* BEGIN EXTRACT *

Psych Stats Exam #2
Sampling distributions
-A theoretical frequency distribution of a statistic (example-mean) based on an infinite number of samples of size n. -Useful in determining the probability of obtaining a particular sample result
Confidence intervals...
-Confidence Interval gives us a range, not just a yes or no answer saying if it is equal to or not equal to... -Confidence Interval is the percent chance that a confidence interval contains the null. -Confidence Interval: ranges of scores that intend to display the liklihood of capturing a population parameter within a sample, unlike Hypothesis Testing which is different or not, confidence interval gives us a range to estimate where the true value falls.
Type 1 error correction for pairwise comparisons: GOAL
-Goal: to control chances of Type 1 error over the course of multiple comparisons
Types of Inferential Procedures
-Hypothesis Testing (Point Estimation): "Is there a difference"? -Interval Estimation:"How much is the difference?" (a.k.a confidence intervals)
If confidence interval contains null......or...doesn't contain null...
-If a confidence interval contains the null: you retain the null--> NOT significant! -If a confidence interval does not contain the null: you would reject the null--> Significant! -if you make the confidence level higher, the width of the confidence is wider (higher range) -if you make the confidence level lower, the width of the confidence is narrower (smaller range)
The Central Limit Theorem (what would be find?)
-If we drew an infinite number of samples from the population, we would find that... 1. The mean of the sample means would equal the population mean. 2. Standard Error of the Mean: average deviation of sample means from the true population mean -reflects the accuracy with which sample means estimate the population mean. 3. Regardless of the shape of the population of scores, the sampling distribution of means (or mean differences) will tend toward normality. This tendency increases as sample size increases (n>30 is usually adequate)
What happens when you have a bigger effect? What happens to the nominator and T-size when you have a lower denominator (standard error) or lower variability?

* END EXTRACT *
* BEGIN LISTED ENTRIES *

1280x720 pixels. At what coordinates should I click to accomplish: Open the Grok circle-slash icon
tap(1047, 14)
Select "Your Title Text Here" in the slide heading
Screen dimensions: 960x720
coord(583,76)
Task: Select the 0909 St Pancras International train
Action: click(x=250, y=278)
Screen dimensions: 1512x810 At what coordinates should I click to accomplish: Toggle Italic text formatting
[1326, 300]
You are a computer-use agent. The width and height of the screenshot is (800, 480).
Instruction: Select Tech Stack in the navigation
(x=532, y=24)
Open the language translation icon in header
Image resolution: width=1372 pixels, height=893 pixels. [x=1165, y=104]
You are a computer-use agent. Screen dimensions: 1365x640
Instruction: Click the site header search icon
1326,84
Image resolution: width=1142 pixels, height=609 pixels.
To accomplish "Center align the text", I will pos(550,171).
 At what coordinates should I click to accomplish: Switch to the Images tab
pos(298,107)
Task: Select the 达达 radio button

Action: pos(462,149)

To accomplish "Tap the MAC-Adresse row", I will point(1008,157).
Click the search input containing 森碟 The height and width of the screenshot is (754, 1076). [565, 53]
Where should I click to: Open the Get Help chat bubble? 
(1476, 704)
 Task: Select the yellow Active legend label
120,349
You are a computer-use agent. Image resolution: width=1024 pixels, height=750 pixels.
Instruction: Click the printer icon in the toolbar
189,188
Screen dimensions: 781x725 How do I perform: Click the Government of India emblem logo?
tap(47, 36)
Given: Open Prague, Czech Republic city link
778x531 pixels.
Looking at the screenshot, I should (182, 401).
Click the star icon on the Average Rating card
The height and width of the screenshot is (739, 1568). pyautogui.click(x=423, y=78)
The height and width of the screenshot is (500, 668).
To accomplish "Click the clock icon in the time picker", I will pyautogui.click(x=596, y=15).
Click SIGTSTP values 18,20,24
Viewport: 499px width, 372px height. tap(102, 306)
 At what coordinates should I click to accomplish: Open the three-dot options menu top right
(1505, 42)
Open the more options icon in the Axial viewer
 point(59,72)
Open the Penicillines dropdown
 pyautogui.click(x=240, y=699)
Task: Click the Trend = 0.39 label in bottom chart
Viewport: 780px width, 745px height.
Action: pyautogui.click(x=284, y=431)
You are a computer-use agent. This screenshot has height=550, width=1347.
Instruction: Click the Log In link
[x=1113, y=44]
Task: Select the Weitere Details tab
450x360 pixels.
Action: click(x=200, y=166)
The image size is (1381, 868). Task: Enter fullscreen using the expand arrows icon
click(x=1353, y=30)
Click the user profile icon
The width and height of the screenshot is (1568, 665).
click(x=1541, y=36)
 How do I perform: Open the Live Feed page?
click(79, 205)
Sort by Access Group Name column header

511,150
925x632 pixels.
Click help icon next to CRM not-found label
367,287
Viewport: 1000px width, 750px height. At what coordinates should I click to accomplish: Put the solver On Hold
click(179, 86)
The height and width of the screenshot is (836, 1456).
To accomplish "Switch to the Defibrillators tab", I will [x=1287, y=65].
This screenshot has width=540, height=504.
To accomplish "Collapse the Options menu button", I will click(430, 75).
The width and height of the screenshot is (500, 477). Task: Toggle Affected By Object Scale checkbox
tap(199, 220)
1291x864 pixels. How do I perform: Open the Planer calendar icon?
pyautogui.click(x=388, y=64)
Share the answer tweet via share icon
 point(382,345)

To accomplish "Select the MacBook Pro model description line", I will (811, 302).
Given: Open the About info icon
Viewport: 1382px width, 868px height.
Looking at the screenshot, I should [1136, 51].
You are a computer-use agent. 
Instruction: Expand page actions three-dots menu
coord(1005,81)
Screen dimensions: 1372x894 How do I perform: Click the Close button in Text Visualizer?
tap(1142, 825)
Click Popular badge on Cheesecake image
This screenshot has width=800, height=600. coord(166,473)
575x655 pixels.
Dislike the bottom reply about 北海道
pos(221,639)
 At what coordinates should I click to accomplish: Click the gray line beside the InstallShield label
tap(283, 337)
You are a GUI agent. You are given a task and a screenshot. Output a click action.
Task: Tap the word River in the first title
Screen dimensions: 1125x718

* END LISTED ENTRIES *

Please continue the statistics exam notes from where they stop.

-If you have a bigger effect, its more likely to be statistically significant. If you have a lower denominator (standard error) or lower variability, that is going to reduce your nominator and increase your T size.
independent vs. dependent samples T-test
-Independent samples: "Between Groups Design" (different, independent groups of participants) -Dependent samples: "Within Subjects Design" (same participants over different times) (issues with using this in red-bull car experiment: order effects, practice effects-the more you do it the better you get, gets easier to figure out what the hypothesis is..)
Common Dependent Samples Designs (2 levels of IV)
-Pre-post design. Example (effects of ECT depression)- two means before and after --Different measures/tasks/raters. Example: effects of task complexity on sustained attention. Example: math vs reading teacher ratings. Same Mean in multiple tasks --Matched Pairs. Example: effects of instructional method on learning (matched on IQ). Pairing samples up based on something.
Finding T-critical
-Sample size (degrees of freedom: n-1), -Alpha Level -One-tailed (you are only interested in differences in one direction) or Two-tailed? (you are interested in both directions).
what happens to T-critical value when sample size......
-Sample size gets larger: T-critical gets smaller -Sample size is infinity: T-critical value is 1.96 (which is the cut off for z-distributions). -if sample size is large enough, t-test is exactly the same as Z-test. -becomes easier to find significant difference when you have larger samples
Making decisions with F-critical
-Since F-statistic was GREATER than Fcrit, you reject the null (meaning there IS significant difference)
One way ANOVA VS. T-Test
-T-test: compares two means -ANOVA- compares 2 or more means (F)
why is the F statistic positively skewed?
-The F-Statistic is positively skewed, it cannot be less than 0, because you cannot have a negative variance
Treatment effect on F-statistic
-The bigger the treatment effect, the farther away the F-statistic is from 1. -The bigger the treatment effect, the more effect there is -if the Treatment Effect is 0, F statistic is around 1. When the Null is true, expect the F-statistic to be around 1. -if the Treatment Effect has some effect (is like 10), the F-statistic is around 2.
For treatment effect, random error...
-The more random error you have, the harder it is to detect an effect --small effect: hard to detect.
how to get confidence intervals
-To get Lower Limit: you do minus T-critical -To get Upper Limit: you do plus T-critical
What happens to T-critical when alpha...
-When alpha level gets smaller, T-critical goes up -anything that make the critical values farther in the tails, makes it harder to find a significant difference. Lower Sample size makes it harder.
ETA2 for T-Test
-When the null is true, T=0 -When there is no difference between means, your effect size is 0!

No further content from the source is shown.